#### Data to use

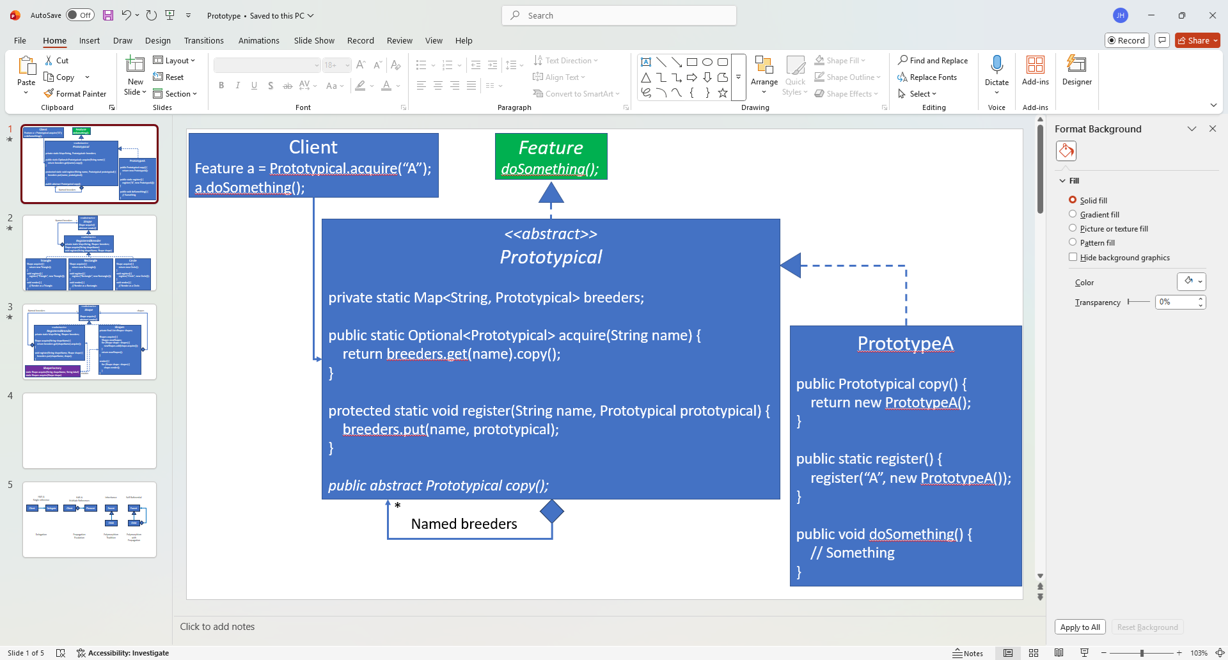1228x660 pixels.
Task: Click Find and Replace
Action: [x=933, y=60]
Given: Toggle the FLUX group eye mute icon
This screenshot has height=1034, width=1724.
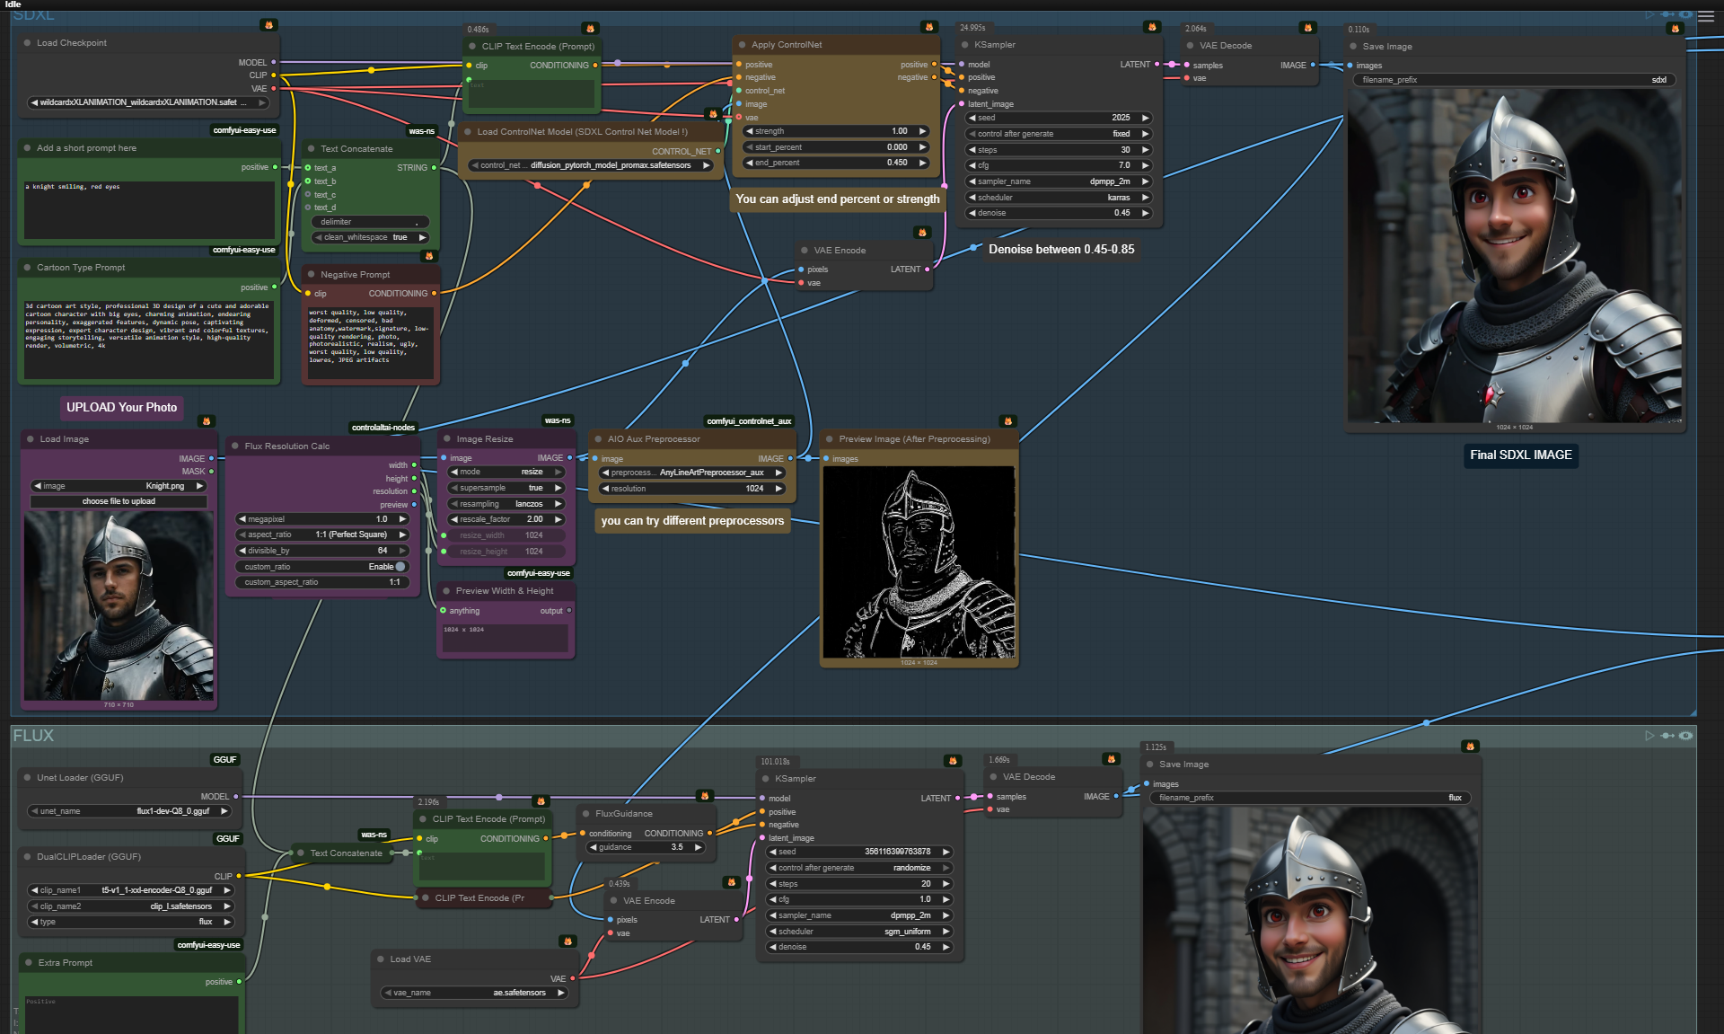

########

= Instructions for the task =
Once you reach the line containing "Given: Toggle the FLUX group eye mute icon", print it and every line after it exactly, through the end of the entries, without any pictures.

= Reply =
Given: Toggle the FLUX group eye mute icon
This screenshot has height=1034, width=1724.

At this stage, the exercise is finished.